═════ Records supplied ═════
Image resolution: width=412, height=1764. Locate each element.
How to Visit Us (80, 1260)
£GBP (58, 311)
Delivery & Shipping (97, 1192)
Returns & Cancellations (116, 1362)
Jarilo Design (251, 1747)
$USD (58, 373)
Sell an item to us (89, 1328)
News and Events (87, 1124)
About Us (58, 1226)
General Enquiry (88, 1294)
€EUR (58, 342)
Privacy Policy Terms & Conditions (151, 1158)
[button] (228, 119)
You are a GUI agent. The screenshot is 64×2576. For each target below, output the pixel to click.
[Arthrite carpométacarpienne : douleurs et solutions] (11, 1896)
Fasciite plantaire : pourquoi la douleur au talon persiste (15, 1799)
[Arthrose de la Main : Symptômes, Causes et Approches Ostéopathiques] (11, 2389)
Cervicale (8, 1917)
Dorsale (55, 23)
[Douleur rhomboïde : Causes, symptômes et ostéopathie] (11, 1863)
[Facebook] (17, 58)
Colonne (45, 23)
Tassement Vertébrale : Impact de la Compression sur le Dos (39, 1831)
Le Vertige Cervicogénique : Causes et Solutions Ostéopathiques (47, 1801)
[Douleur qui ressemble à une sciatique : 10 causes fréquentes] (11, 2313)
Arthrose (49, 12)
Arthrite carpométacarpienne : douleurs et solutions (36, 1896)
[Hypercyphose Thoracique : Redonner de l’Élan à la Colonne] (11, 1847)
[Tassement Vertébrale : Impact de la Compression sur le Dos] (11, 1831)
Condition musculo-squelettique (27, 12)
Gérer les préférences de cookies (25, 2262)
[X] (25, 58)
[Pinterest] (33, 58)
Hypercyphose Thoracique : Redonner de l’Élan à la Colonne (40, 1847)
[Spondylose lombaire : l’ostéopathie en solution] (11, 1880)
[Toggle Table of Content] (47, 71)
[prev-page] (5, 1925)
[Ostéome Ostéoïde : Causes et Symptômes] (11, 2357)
═════
■ **Brief**: Return each line of the data exactly as it was given.

■ **Task output**:
Image resolution: width=412, height=1764. Locate each element.
How to Visit Us (80, 1260)
£GBP (58, 311)
Delivery & Shipping (97, 1192)
Returns & Cancellations (116, 1362)
Jarilo Design (251, 1747)
$USD (58, 373)
Sell an item to us (89, 1328)
News and Events (87, 1124)
About Us (58, 1226)
General Enquiry (88, 1294)
€EUR (58, 342)
Privacy Policy Terms & Conditions (151, 1158)
[button] (228, 119)
You are a GUI agent. The screenshot is 64×2576. For each target below, output the pixel to click.
[Arthrite carpométacarpienne : douleurs et solutions] (11, 1896)
Fasciite plantaire : pourquoi la douleur au talon persiste (15, 1799)
[Arthrose de la Main : Symptômes, Causes et Approches Ostéopathiques] (11, 2389)
Cervicale (8, 1917)
Dorsale (55, 23)
[Douleur rhomboïde : Causes, symptômes et ostéopathie] (11, 1863)
[Facebook] (17, 58)
Colonne (45, 23)
Tassement Vertébrale : Impact de la Compression sur le Dos (39, 1831)
Le Vertige Cervicogénique : Causes et Solutions Ostéopathiques (47, 1801)
[Douleur qui ressemble à une sciatique : 10 causes fréquentes] (11, 2313)
Arthrose (49, 12)
Arthrite carpométacarpienne : douleurs et solutions (36, 1896)
[Hypercyphose Thoracique : Redonner de l’Élan à la Colonne] (11, 1847)
[Tassement Vertébrale : Impact de la Compression sur le Dos] (11, 1831)
Condition musculo-squelettique (27, 12)
Gérer les préférences de cookies (25, 2262)
[X] (25, 58)
[Pinterest] (33, 58)
Hypercyphose Thoracique : Redonner de l’Élan à la Colonne (40, 1847)
[Spondylose lombaire : l’ostéopathie en solution] (11, 1880)
[Toggle Table of Content] (47, 71)
[prev-page] (5, 1925)
[Ostéome Ostéoïde : Causes et Symptômes] (11, 2357)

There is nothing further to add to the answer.